EHR adoption rates among SNFs lag compared to acute care settings as do rates of engagement in the different interoperability domains (7) . Consistent with hospitals and office-based physicians, SNFs are more likely to electronically send and receive patient health information than to find and integrate electronic health information (2) . The EHR adoption lag in SNFs may be in part due to their ineligibility to receive financial incentives to adopt and use EHRs under the Centers for Medicare and Medicaid Services' EHR Incentive Programs. Researchers have identified barriers to EHR adoption across long-term and post-acute care settings, the most salient of which is the initial cost of EHR adoption, followed by user perceptions, and implementation problems among others (8) , (9) .
In spite of barriers, SNFs' EHR adoption is higher than those of other long-term and post-acute care service providers such as adult day service centers (10) . Drivers of EHR adoption for SNFs may be due to the EHR and health information exchange investments made by hospitals (8) , (11) . The Improving Medicare Post-Acute Care Transformation Act of 2014 and efforts like the State Medicaid Director Letter #16-003 are additional levers to facilitate interoperability among SNFs (12) , (13) , (14) . Our findings suggest that factors like HIO participation are also important to advancing interoperability among SNFs. Future research on the adoption and use of EHRs and other health IT (e.g. tele-health) among LTPAC providers, including hospice providers, home health agencies, and home and community-based services providers, is necessary to identify and address barriers that hinder the coordination and continuity of care for patients in these settings.
Electronic Health Record (EHR): An Electronic Health Record (EHR) is an electronic version of a patient's medical history that is maintained by the provider over time, and may include all of the key clinical data relevant to that person's care under a particular provider, including demographics, progress notes, problems, medications, vital signs, past medical history, immunizations, laboratory data and radiology reports.
Health Information Organization (HIO): A group of organizations within a specific geographic (state or regional) area that share health care-related information, often via health information exchanges, according to accepted health care information technology standards.(15) .
Interoperability: The ability of a system to exchange electronic health information with and use electronic health information from other systems without special effort on the part of the user. This brief further specifies interoperability as the ability for health systems to electronically send, receive, find, and integrate or use health information with other electronic systems outside their organization.
Long-term care and post-acute care (LTPAC): Providers that provide long-term care services sin settings uch as skilled nursing facilities (SNFs), nursing facilities (NFs) home health agencies (HHAs), inpatient rehabilitation facilities (IRFs), long-term care hospitals (LTCHs), hospice, and community-based settings (e.g. group homes, assisted living facilities), among others.

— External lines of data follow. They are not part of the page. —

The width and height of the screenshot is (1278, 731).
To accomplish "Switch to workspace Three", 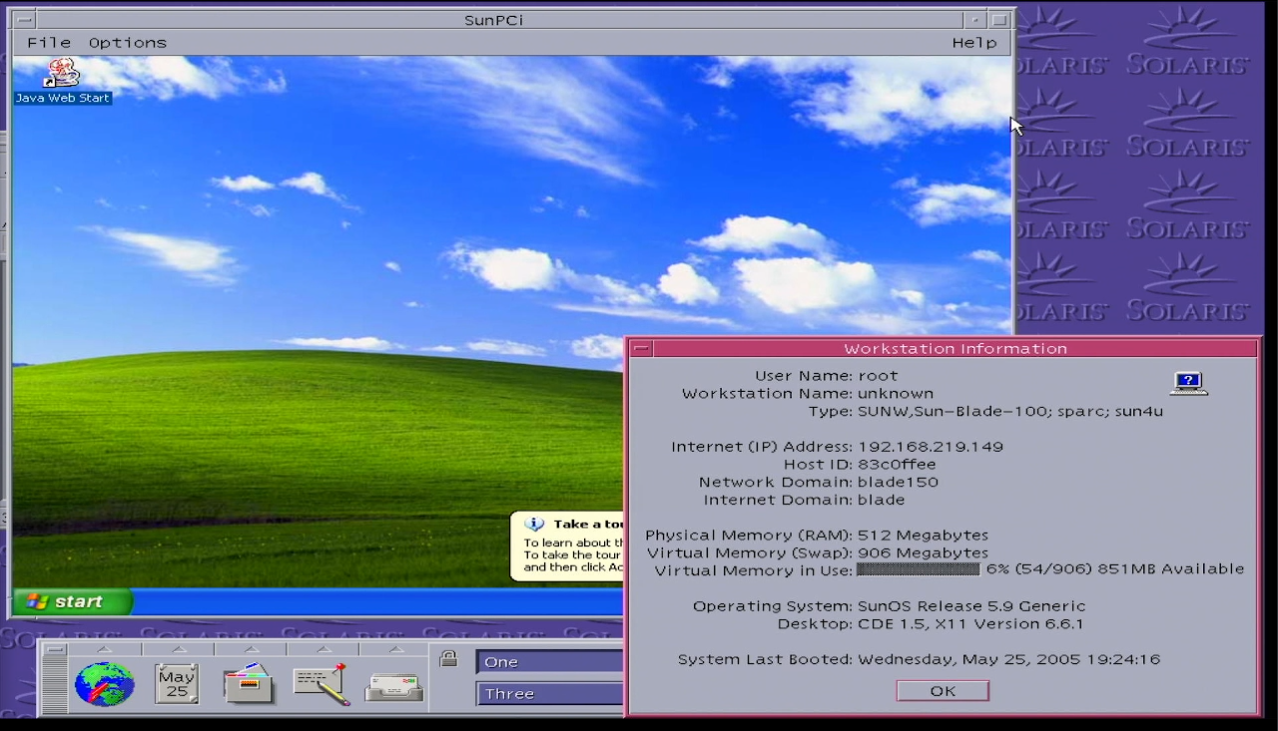I will (x=549, y=694).
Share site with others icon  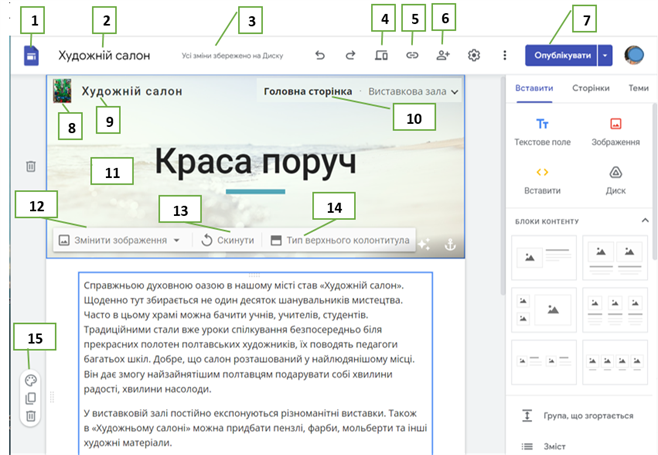coord(444,56)
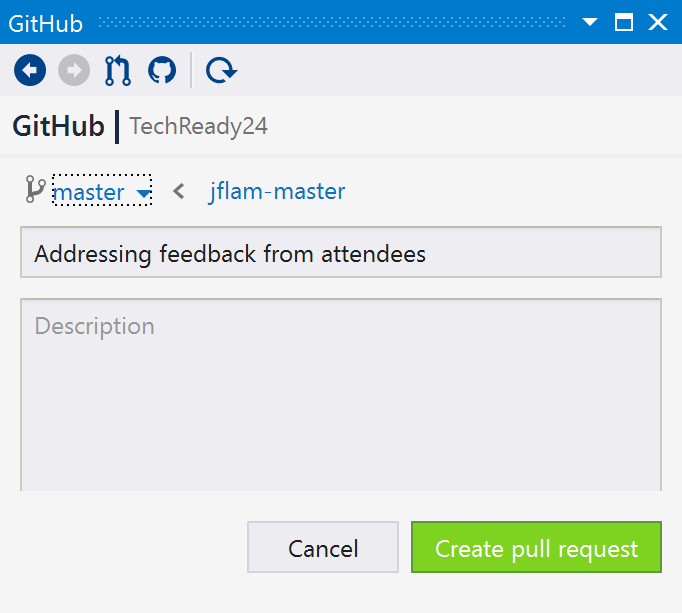Click the GitHub title bar caption
The width and height of the screenshot is (682, 613).
(x=45, y=23)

Skilled Nursing Facility (SNF): Survey respondents that self-identified as a skilled nursing facility. Skilled nursing facilities traditionally provide short-term sub-acute care for persons recuperating from a hospitalization or an acute condition. See Data Source and Methods section for more detail on sample of nursing homes.
Data Source and Methods
The data presented in this brief are from the private company, QuintilesIMS (formerly SK&A). QuintlesIMS is a provider of U.S. healthcare reference information including EHR adoption. In collaboration with ONC, QuintilesIMS fielded a 10 question telephone survey between September and November of 2016. Refer to the appendix for the subset of questions asked in the survey and presented in this brief.
One thousand facilities rendering LTPAC services were surveyed. Of the facilities surveyed, 813 self-identified as a SNF and of those 782 (96%) were CMS Medicare-certified skilled nursing or nursing facilities. CMS certification was verified using the CMS September 2016 Provider of Services file.
Significant differences noted throughout the data brief were tested using p < 0.05 as the threshold.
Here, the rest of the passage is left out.